**Short task a:** Rewrite the section on trace header privacy, starting at "Services may also" and ending at "distributed tracing systems.", with "reversible hash function" changed to "keyed hash function".
[Start of Excerpted passage]
Vendors MUST assess the risk of header abuse. This section provides some considerations and initial assessment of the risk associated with storing and propagating these headers. Tracing vendors may choose to inspect and remove sensitive information from the fields before allowing the tracing system to execute code that can potentially propagate or store these fields. All mutations should, however, conform to the list of mutations defined in this specification.

6.1 Privacy of traceparent field

The traceparent field MUST NOT contain any personally identifiable information. One way to achieve this is to randomly generate all trace IDs using a random number generator that does not expose any personally identifiable information. Any random number generator used for generating trace IDs MUST NOT rely on any information as input or seed state that can potentially be personally identifiable.

Another privacy risk of the traceparent field is the ability to correlate requests made as part of a single transaction. A downstream service may track and correlate two or more requests made in a single transaction and may make assumptions about the identity of the caller of a request based on information from another request.

Note that these privacy concerns of the traceparent field are theoretical rather than practical. Some services initiating or receiving a request MAY choose to restart a traceparent field to eliminate those risks completely. Vendors SHOULD find a way to minimize the number of distributed trace restarts to promote interoperability of tracing vendors. Instead of restarts, different techniques may be used. For example, services may define trust boundaries of upstream and downstream connections and the level of exposure that any requests may bring. For instance, a vendor might only restart traceparent for authentication requests from or to external services.

Services may also define an algorithm and audit mechanism to validate the randomness of incoming or outgoing random numbers in the traceparent field. Note that this algorithm is services-specific and not a part of this specification. One example might be a temporal algorithm where a reversible hash function is applied to the current clock time. The receiver can validate that the time is within agreed upon boundaries, meaning the random number was generated with the required algorithm and in fact doesn't contain any personally identifiable information.

6.2 Privacy of tracestate field

The tracestate field may contain any opaque value in any of the keys. The main purpose of this header is to provide additional vendor-specific trace-identification information across different distributed tracing systems.

Vendors MUST NOT include any personally identifiable information in the tracestate header.
[End of Excerpted passage]
**Short task b:** Reproduce the entries verbatim, starting at the line that contains "You are a GUI" and ending at the last line of the entries.
[Start of Data for this task]
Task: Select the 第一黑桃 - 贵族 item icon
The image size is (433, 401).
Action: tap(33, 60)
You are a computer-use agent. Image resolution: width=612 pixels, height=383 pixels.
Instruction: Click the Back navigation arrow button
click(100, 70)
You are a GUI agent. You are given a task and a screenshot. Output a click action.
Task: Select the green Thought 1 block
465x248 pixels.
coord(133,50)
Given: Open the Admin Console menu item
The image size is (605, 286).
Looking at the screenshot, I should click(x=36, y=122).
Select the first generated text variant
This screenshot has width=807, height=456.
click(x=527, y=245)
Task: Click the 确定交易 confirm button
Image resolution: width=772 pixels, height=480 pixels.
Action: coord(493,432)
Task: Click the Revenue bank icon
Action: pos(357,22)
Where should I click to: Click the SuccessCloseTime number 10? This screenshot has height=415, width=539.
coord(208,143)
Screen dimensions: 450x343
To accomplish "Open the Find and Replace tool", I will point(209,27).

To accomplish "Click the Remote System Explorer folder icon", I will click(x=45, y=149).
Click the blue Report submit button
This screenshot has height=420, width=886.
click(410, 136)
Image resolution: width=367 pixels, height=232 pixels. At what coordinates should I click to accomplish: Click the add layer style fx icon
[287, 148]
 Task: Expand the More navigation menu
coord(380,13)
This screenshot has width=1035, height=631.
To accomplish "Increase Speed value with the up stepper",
[End of Data for this task]
**Full response a:**
Services may also define an algorithm and audit mechanism to validate the randomness of incoming or outgoing random numbers in the traceparent field. Note that this algorithm is services-specific and not a part of this specification. One example might be a temporal algorithm where a keyed hash function is applied to the current clock time. The receiver can validate that the time is within agreed upon boundaries, meaning the random number was generated with the required algorithm and in fact doesn't contain any personally identifiable information.

6.2 Privacy of tracestate field

The tracestate field may contain any opaque value in any of the keys. The main purpose of this header is to provide additional vendor-specific trace-identification information across different distributed tracing systems.

**Full response b:**
You are a GUI agent. You are given a task and a screenshot. Output a click action.
Task: Select the green Thought 1 block
465x248 pixels.
coord(133,50)
Given: Open the Admin Console menu item
The image size is (605, 286).
Looking at the screenshot, I should click(x=36, y=122).
Select the first generated text variant
This screenshot has width=807, height=456.
click(x=527, y=245)
Task: Click the 确定交易 confirm button
Image resolution: width=772 pixels, height=480 pixels.
Action: coord(493,432)
Task: Click the Revenue bank icon
Action: pos(357,22)
Where should I click to: Click the SuccessCloseTime number 10? This screenshot has height=415, width=539.
coord(208,143)
Screen dimensions: 450x343
To accomplish "Open the Find and Replace tool", I will point(209,27).

To accomplish "Click the Remote System Explorer folder icon", I will click(x=45, y=149).
Click the blue Report submit button
This screenshot has height=420, width=886.
click(410, 136)
Image resolution: width=367 pixels, height=232 pixels. At what coordinates should I click to accomplish: Click the add layer style fx icon
[287, 148]
 Task: Expand the More navigation menu
coord(380,13)
This screenshot has width=1035, height=631.
To accomplish "Increase Speed value with the up stepper",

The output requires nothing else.